The 2019 discovery of Hibiscus with 2P gross recoverable reserves of 46.1 million barrels combined with the previous Ruche and Ruche North East discoveries provide a solid foundation for the current Hibiscus/Ruche development. Project execution is on track with the Hibiscus Alpha conversion progressing ahead of plan with placement underway for all major contracts and a first-oil target in late 2022.
In October, the Company was provisionally awarded operatorship of two blocks in the 12th Offshore Licensing Round in Gabon. The award is subject to finalising the production sharing contracts (PSC) with the Direction Generale des Hydrocarbures (DGH) in Gabon. The blocks G12-13 and H12-13 are adjacent to BW Energy`s Dussafu licence. They will be held by a consortium with BW Energy as operator (37.5%) and VAALCO Energy (37.5%) and Panoro Energy (25%) as non-operating joint venture partners.
The Maromba project continues to progress towards the environmental approval with focus on optimization of the field development with respect to investment, operational costs and schedule. The Field Development Plan was approved by the regulator (ANP) in August 2020 and final investment decision is planned by the first quarter of 2022.
BW Energy is progressing on a significantly revised development plan for the Kudu gas field offshore Namibia. The new plan for the gas to power project is based on repurposing the recently acquired semisubmersible drilling rig, “Leo”, as a Floating Production Unit. The rig was acquired for USD 14 million.
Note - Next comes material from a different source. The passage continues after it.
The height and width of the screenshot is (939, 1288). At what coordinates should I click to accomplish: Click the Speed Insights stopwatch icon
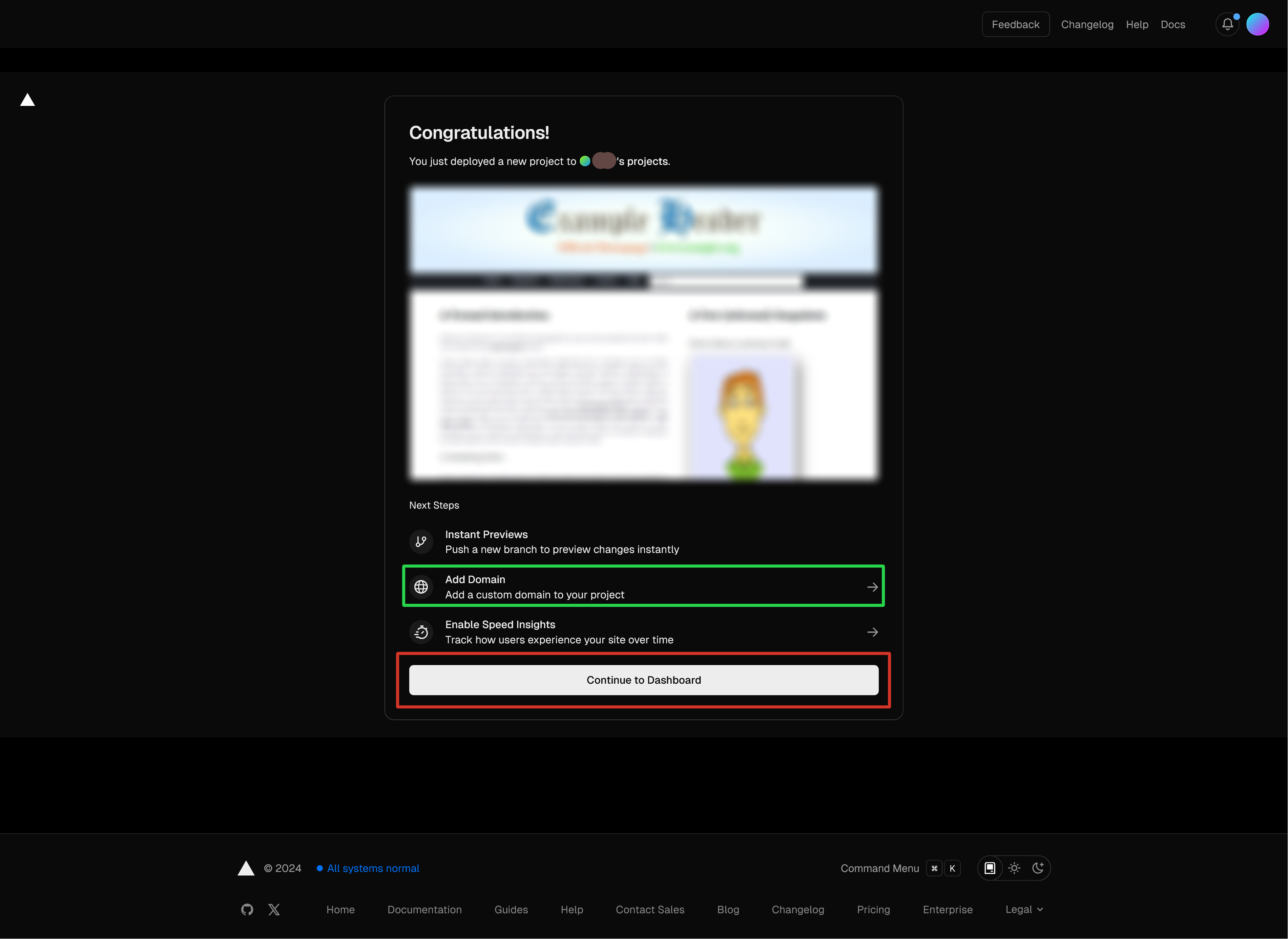421,632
Repurposing will enable optimization of the project timeline and significantly reduce capital investments compared to previous development concepts. Re-using existing energy infrastructure will also reduce the project’s environmental footprint. The timing of the final project sanctioning is subject to realizing a project financing solution for the Kudu gas to power project.
“The acquisition of Leo gives us a clear line of sight for a gas to power project that will provide 250 MW of base power to Namibia at competitive electricity prices. It will replace coal fired power and contribute significantly to the future development of safe, stable and sustainable energy supply in the region,” commented Carl K. Arnet.
In July, BW Energy, via its BW Kudu Ltd. subsidiary, paid USD 4 million to complete farm-in of 95% working interest in the Kudu license. The National Petroleum Corporation of Namibia (NAMCOR) retains the remaining 5% working interest which will be carried by BW Kudu until first gas.